PROBLEM DESCRIPTION: Copy every line of the following data that includes the string "field".

INPUT MATERIAL:
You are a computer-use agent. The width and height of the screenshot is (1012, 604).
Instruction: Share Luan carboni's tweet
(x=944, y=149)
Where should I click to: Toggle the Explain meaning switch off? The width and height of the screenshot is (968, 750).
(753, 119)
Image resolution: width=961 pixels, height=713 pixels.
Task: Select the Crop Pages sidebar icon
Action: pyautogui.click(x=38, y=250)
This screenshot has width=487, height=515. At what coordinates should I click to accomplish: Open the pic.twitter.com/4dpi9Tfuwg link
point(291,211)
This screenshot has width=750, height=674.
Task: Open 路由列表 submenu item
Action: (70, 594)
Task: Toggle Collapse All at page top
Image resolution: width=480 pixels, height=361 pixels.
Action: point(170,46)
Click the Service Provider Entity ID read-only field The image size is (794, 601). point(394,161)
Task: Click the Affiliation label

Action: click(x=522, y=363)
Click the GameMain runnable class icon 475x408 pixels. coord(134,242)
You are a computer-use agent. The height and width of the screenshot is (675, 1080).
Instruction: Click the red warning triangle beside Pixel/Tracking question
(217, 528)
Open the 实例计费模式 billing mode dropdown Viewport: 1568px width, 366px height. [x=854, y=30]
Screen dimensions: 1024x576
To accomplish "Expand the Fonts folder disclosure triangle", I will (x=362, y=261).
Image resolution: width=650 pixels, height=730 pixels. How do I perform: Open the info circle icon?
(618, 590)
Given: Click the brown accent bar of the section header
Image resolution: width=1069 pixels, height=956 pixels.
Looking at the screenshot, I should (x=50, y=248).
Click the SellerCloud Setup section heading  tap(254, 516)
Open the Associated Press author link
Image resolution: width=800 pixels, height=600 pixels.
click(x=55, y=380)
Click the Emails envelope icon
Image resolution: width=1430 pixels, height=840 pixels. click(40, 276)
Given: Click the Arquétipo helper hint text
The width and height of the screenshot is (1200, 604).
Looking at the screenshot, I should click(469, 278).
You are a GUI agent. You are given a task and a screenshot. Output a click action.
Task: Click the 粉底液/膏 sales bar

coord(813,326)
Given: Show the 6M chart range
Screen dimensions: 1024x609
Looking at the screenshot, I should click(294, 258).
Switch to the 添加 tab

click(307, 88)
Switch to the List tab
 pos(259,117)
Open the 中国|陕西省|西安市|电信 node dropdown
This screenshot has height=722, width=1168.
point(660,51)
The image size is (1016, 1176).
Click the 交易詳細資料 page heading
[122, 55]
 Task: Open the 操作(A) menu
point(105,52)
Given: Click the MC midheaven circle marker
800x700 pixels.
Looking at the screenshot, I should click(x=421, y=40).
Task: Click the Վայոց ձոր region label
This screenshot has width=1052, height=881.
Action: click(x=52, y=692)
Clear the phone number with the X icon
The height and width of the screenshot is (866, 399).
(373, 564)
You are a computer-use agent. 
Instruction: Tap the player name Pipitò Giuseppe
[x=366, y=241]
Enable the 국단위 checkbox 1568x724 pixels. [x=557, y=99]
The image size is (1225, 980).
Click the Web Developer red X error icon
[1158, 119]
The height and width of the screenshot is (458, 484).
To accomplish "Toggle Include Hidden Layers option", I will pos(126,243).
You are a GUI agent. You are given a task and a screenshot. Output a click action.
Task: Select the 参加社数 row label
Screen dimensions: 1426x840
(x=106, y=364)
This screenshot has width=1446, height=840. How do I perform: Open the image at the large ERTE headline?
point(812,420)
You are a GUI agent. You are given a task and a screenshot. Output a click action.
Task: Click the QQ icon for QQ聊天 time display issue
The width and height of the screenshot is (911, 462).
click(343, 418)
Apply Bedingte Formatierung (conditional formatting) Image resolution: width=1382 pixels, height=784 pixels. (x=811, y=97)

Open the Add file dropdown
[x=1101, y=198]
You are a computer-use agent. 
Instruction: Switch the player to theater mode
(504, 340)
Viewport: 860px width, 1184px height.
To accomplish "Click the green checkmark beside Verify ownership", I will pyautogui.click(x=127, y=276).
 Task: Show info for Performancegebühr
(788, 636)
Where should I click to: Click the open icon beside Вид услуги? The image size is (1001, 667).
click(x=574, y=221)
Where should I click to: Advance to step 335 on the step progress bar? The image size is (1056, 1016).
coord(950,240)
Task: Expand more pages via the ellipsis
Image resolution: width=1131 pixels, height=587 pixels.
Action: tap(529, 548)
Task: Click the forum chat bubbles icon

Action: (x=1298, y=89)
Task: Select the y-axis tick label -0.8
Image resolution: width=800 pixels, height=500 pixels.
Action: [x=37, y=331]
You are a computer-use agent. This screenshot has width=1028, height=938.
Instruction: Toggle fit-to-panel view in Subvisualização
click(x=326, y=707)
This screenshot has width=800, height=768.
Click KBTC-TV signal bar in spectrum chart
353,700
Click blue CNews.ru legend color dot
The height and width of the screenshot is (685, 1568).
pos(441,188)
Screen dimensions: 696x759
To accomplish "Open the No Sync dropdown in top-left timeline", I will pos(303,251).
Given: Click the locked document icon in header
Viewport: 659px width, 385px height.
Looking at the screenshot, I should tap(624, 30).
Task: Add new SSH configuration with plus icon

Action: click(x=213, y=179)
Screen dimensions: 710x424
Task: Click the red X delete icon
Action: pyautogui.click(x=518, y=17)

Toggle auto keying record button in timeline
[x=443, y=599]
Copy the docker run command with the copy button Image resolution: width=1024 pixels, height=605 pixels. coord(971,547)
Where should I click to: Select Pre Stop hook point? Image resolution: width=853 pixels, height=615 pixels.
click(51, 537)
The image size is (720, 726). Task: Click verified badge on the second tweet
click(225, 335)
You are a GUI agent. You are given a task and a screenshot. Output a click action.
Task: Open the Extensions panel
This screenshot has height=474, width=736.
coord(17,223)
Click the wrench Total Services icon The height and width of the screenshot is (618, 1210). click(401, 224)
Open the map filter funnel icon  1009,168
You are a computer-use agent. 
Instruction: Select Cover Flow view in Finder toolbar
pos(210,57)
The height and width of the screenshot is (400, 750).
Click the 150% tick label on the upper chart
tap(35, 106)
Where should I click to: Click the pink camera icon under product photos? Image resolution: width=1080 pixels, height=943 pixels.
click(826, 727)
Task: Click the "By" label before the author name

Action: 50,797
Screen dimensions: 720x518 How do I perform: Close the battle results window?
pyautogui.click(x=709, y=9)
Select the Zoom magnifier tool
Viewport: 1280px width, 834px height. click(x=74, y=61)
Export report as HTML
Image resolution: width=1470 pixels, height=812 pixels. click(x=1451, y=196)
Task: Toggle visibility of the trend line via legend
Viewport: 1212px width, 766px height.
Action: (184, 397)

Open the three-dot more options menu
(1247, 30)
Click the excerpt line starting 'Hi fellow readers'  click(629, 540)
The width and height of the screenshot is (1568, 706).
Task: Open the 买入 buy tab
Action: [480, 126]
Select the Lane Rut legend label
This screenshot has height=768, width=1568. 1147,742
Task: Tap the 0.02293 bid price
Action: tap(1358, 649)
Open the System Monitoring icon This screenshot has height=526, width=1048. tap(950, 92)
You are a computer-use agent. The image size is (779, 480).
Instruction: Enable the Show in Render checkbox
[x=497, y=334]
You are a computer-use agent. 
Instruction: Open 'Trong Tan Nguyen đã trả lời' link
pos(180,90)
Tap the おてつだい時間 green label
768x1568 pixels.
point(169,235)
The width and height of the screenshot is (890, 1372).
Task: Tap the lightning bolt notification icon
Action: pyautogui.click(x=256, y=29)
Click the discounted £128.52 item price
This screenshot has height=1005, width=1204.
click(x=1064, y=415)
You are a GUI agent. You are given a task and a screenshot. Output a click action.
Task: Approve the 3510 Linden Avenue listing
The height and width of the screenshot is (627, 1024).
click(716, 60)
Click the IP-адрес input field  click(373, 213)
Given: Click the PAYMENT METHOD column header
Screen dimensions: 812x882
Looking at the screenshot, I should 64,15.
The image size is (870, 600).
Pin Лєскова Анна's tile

EXERCISE RESPONSE:
Click the Service Provider Entity ID read-only field The image size is (794, 601). point(394,161)
Click the IP-адрес input field  click(373, 213)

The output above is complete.